The best way to prevent hay fever is to keep away from the kind of plant or substance that causes it. However, if attacks occur, most patients can be cured or greatly helped by injections of pollen or protein extracts. Antihistamine drugs in pill form are a temporary relief, although not a cure.

 

Asthma:

The Greek word “asthma” was adopted for this allergy. It means “panting for breath”, which is what we all do after running or exercising hard. But the panting described by doctors as asthma comes in bouts, or “attacks”, lasting anything from a few minutes to an hour or two, and may even start when a person is sleeping. Instead of taking great gulps of air, like a runner, the asthmatic has to struggle for breath. Bubbling and wheezings can be heard in the chest as an asthmatic breathes because the air has to be sucked and blown through air tubes that are almost blocked.

Asthma
Asthma

Asthmatics have oversensitive cells in their air tubes. They are most open sensitive to house dust, feathers in pillows, and dandruff from animals, grass pollen, the germs left behind after cold and sore throats, and even chemical irritants in the air. The air tubes, or bronchi, leading from the windpipe into the lungs have circular muscle fibers embedded in their walls so that they can open and shut rather as lips do when one whistle. In an asthmatics attack, the skin that lines the air tubes swells and sticky mucus ooze from it. More seriously, the tubes close up tightly, like leg muscles in cramp. Some asthmatic attacks may last only a few minutes; others may continue for several days.

Asthmatic attacks usually begin in childhood, become less frequent over the years, and in about half the childhood cases disappear before adulthood.

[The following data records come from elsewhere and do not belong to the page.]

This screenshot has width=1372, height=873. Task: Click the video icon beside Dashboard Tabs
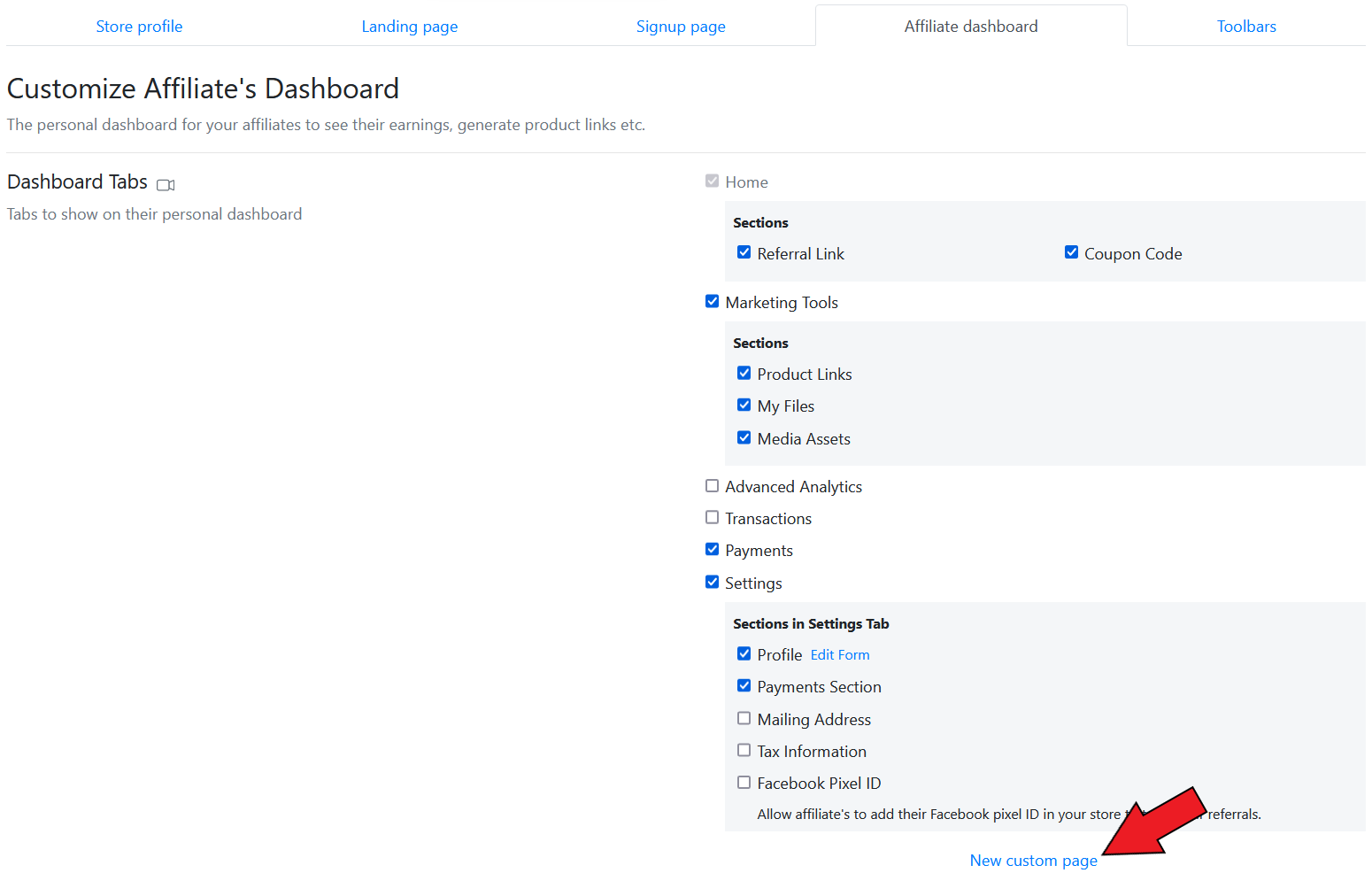pyautogui.click(x=166, y=185)
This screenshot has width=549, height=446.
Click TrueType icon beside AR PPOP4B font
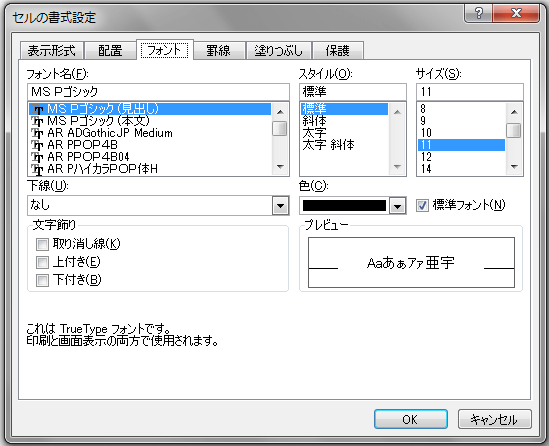[37, 145]
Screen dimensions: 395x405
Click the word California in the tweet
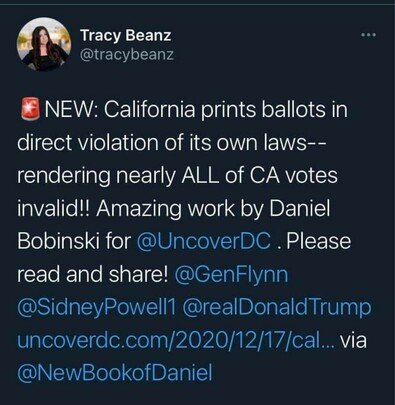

The best way to help an asthmatic person is to stay calm when he or she suffers an attack. Sooner or later the tubes will open, and the sticky phlegm will be coughed up, and normal breathing will resume. Between attacks, most asthmatics look and feel quite well.

 

Eczema:

This is a common skin complaint, and it causes itching. In people who are nervous and easily upset, eczema may be brought on by worry and mental stress. This form of eczema is difficult to treat. Others may develop eczema through sensitivity to a particular substance in contact with the skin, or to a particular food. Substances that often bring on eczema are certain cosmetics, cheap dyes for clothes and hair, hard water, chemicals and detergents used in the home, dirt, and soap and scouring powders. This type of eczema can usually be treated once it has been established shat substance is causing it. In children, eczema and asthma are often associated.

Eczema
Eczema

 

Nettle rash:

Nettle rash is another name for a complaint called urticaria (known as hives in the United States). It is an allergy to a drug or to certain foods, such as shellfish, strawberries, or eggs. It often appears quickly after some redness of the skin, lasts for anything from a few minutes to hours or even days, and then just as suddenly disappears. Some relief can be obtained by bathing the rash with soda and warm water.